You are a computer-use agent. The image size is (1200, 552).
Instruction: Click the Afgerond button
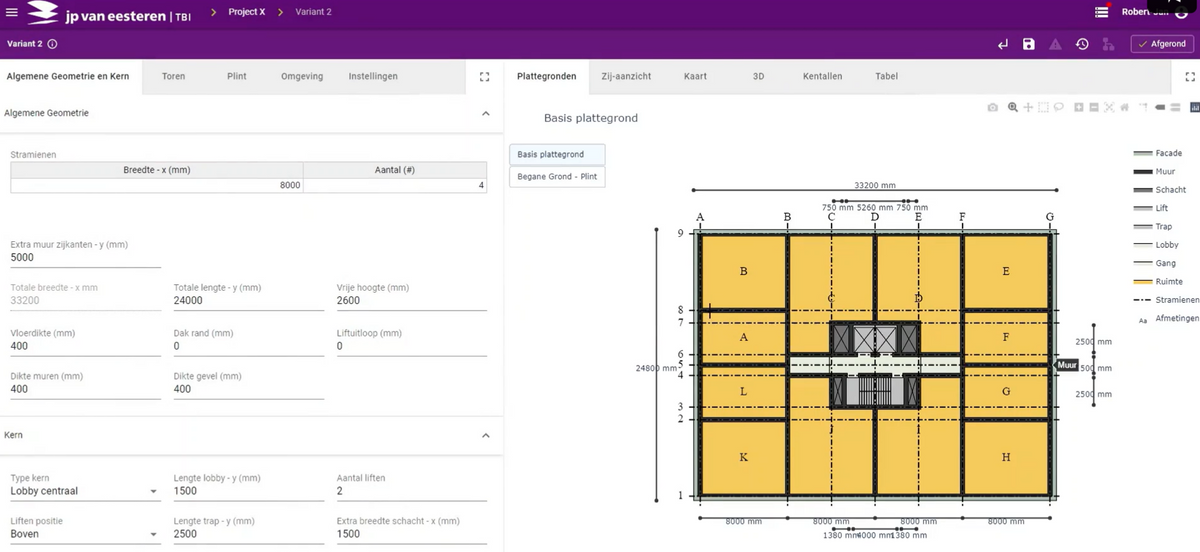[x=1161, y=44]
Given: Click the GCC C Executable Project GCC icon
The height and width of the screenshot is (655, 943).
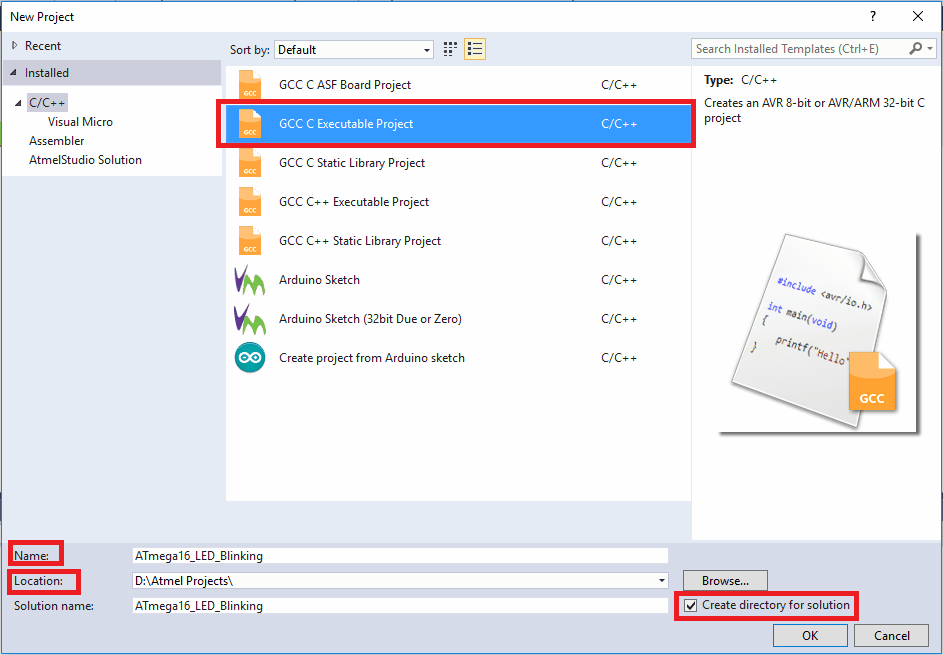Looking at the screenshot, I should click(x=249, y=123).
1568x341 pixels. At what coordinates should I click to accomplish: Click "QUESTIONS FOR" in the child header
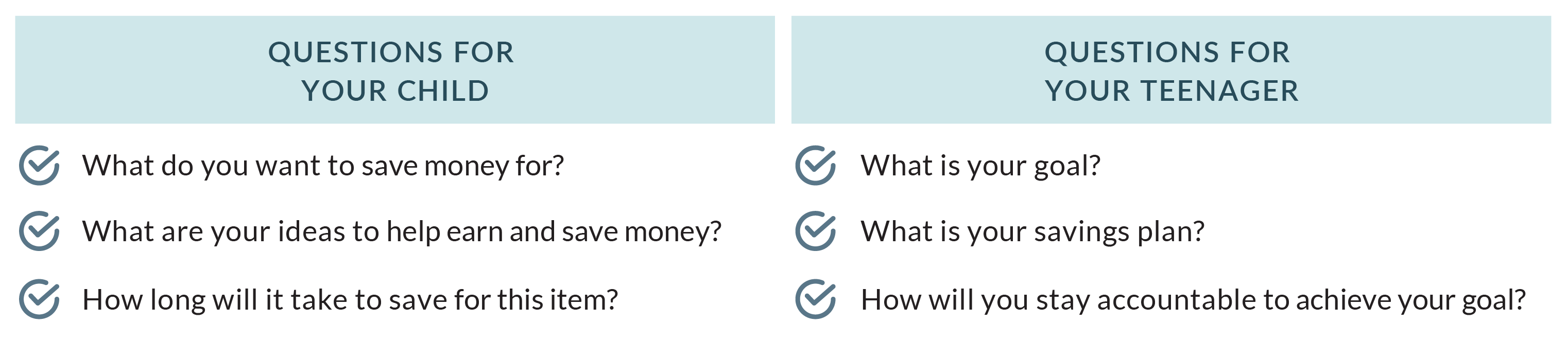391,52
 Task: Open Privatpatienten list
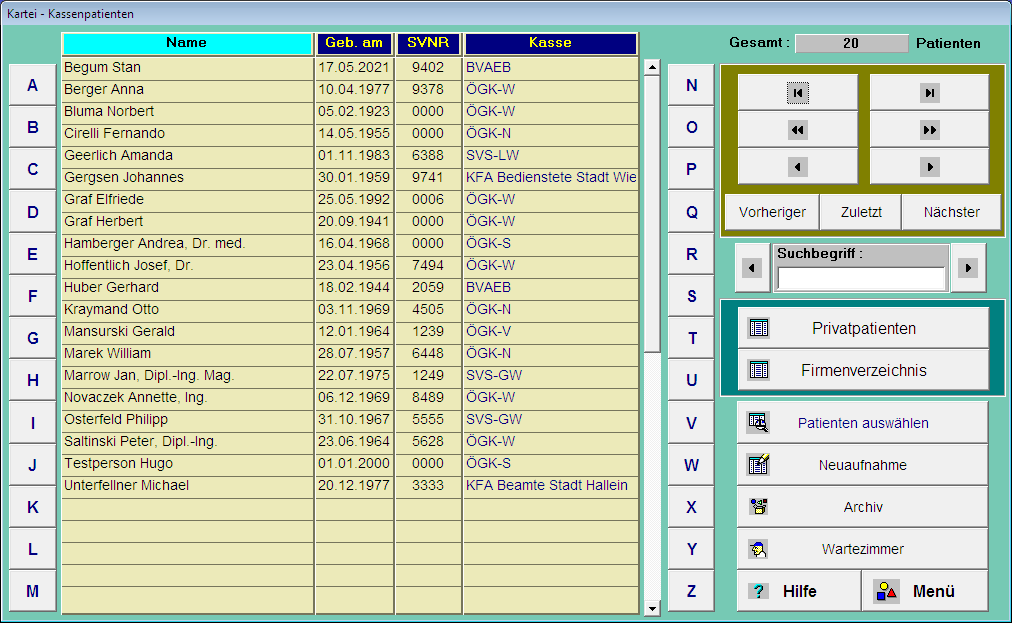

======

Set down word for word the lines beginning with the one containing "Instruction: Click the Afgerond button" and ending with the last line of the listing, inclusive. Omit every picture.

Instruction: Click the Afgerond button
[x=1161, y=44]
Given: Click the GCC C Executable Project GCC icon
The height and width of the screenshot is (655, 943).
Looking at the screenshot, I should click(x=249, y=123).
1568x341 pixels. At what coordinates should I click to accomplish: Click "QUESTIONS FOR" in the child header
391,52
 Task: Open Privatpatienten list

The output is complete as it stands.